Les filles se sont donc retrouvées au restaurant (oh!), elles y ont mangé un hamburger (re-oh!) et elles se sont abreuvées d’eau de vie (re-re-oh!) une fois de retour à l’endroit où elles logeaient (je tiens ici à spécifier que le volume d’alcool ingéré s’est avéré faible, qu’aucun abus n’a été fait et qu’il s’agit d’une soirée dite d’exception dans le séjour). Quoi qu’il en soit, sachez que moi-même, j’ai longtemps fui les trois aliments que je viens d’énumérer comme Jerry la souris fuit Tom le chat. Alors ingérer les trois dans la même soirée sans que ce soit prévu relève de l’exploit. Franchement, les sujets de Leila ont poussé à l’extrême leur limite. Ceci dit, une fois dans leur logement commun, cette soirée-là, au dire de Leila, elles ont eu un plaisir fou. Mon petit doigt me dit que le plaisir et les fous rires n’étaient peut-être pas inconnus aux effets euphoriques de l’alcool, mais qu’ils étaient beaucoup plus intimes avec la fierté qui devait avoir empli l’être de ces battantes venues battre leur démon dans le vieux Québec.
Une réussite sur toute la ligne
Je pourrais en parler encore longtemps. Leila m’a fait la joie de me partager exhaustivement une semaine exceptionnelle. Parfaite? Non. Détrompez-vous. L’article relate les réussites et camoufle les moments plus difficiles. Il les balaie sous le tapis comme moi quand je fais le ménage. Cela n’enlève absolument rien à ces cinq Françaises qui, par leurs actions, ont répondu à la question initiale du projet : le voyage peut-il avoir des effets positifs sur les troubles alimentaires?
Je crois qu’avec ce que vous venez de lire, vous serez en mesure de vous faire votre propre idée là-dessus. Pour ma part, j’avais une hypothèse et Leila m’a aidé à la confirmer comme elle a permis à cinq femmes écorchées par la vie de s’affirmer chacune à sa mesure. De montrer que la maladie n’est pas insurmontable, qu’en modifiant un peu les habitudes, elles peuvent la combattre. Bien entendu, il faut savoir que le voyage n’aura pas eu des impacts aussi marquants sur tous les sujets. Certaines y ont trouvé davantage leur compte que d’autres et c’est tout à fait logique lorsqu’on s’y arrête.

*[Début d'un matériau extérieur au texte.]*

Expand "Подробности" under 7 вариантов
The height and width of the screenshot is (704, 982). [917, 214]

Un dernier arrêt avant le départ
Sur le chemin du retour, en route vers l’aéroport, elles se sont arrêtées comme ça, à l’improviste, manger une poutine dans l’antre de ce mets typiquement québécois à Victoriaville. Elles en ont toutes pris une. De format différent. Mais chacune d’entre elles l’a regardée. Photographiée. Goûtée. Dégustée. Mangée et vidée. Venez me dire après cela qu’en sept jours, elles n’auront pas fait de progrès.

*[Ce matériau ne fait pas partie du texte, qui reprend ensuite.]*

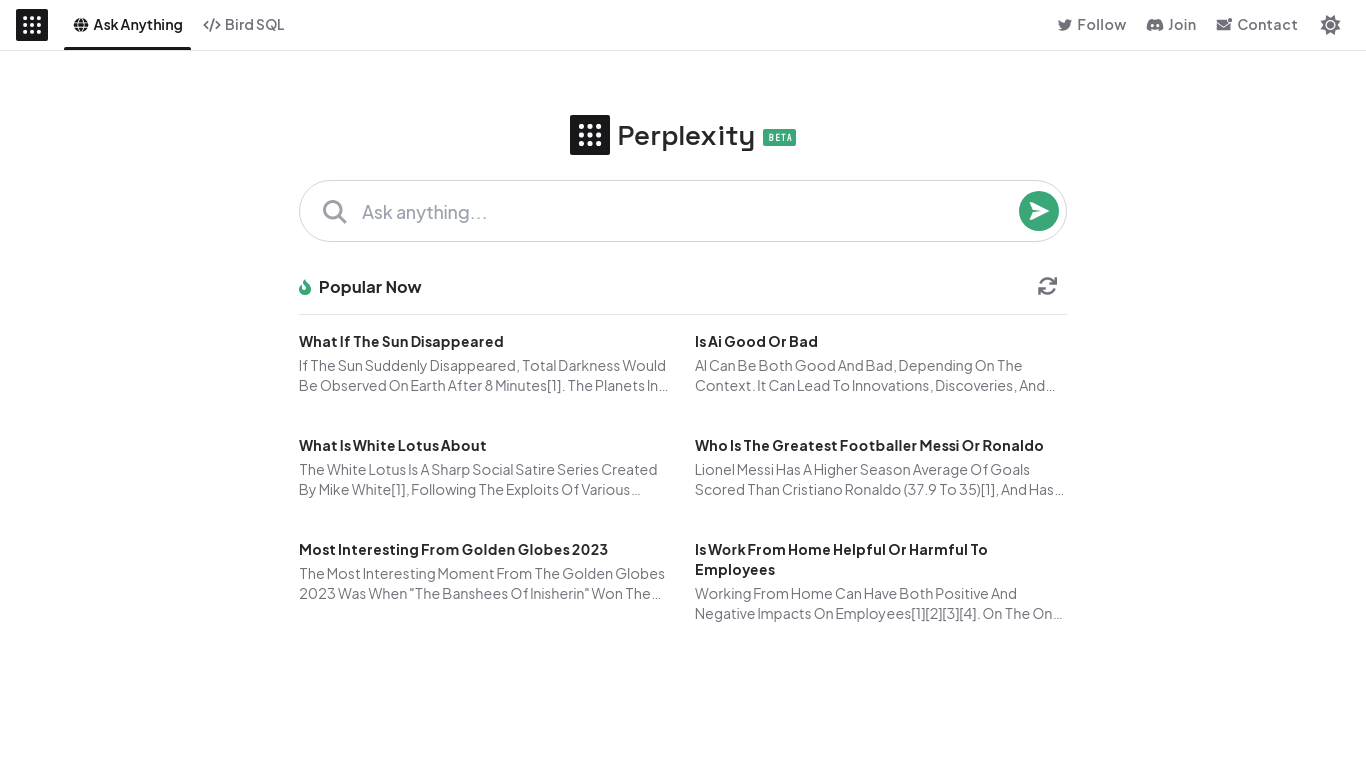Open Twitter via the bird icon near Follow
The image size is (1366, 768).
(1066, 25)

Je vais mieux que jamais depuis que je suis tombé dans ce vicieux cercle et ça fait trois ans que je n’ai pas mangé de poutine.
Leila termine son récit les yeux dégoulinants d’eau, la tête débordante de souvenirs et le coeur qui bat très vite. Je peux l’entendre et le sentir vibrer malgré les haut-parleurs de la Chasse-Galerie qui chantent au même moment, comme pour l’immortaliser. Croyez-moi, la maladie peut peut-être être mortelle, mais l’initiative de Leila ne mourra jamais, elle.
Elle commence déjà à me partager ses projets futurs. Quelque chose me dit que dans les prochaines années, d’autres Françaises tomberont dans de bonnes grâces et entre de bonnes mains, entre six bonnes mains de maître, celles de Leila, d’Amandine et de Sofyann.
N.B: Leila tenait aussi à remercier Julia Boulanger, celle qui est à l’origine de tout ce processus inspirant. Sans elle, rien de tout ça n’aurait pu être possible.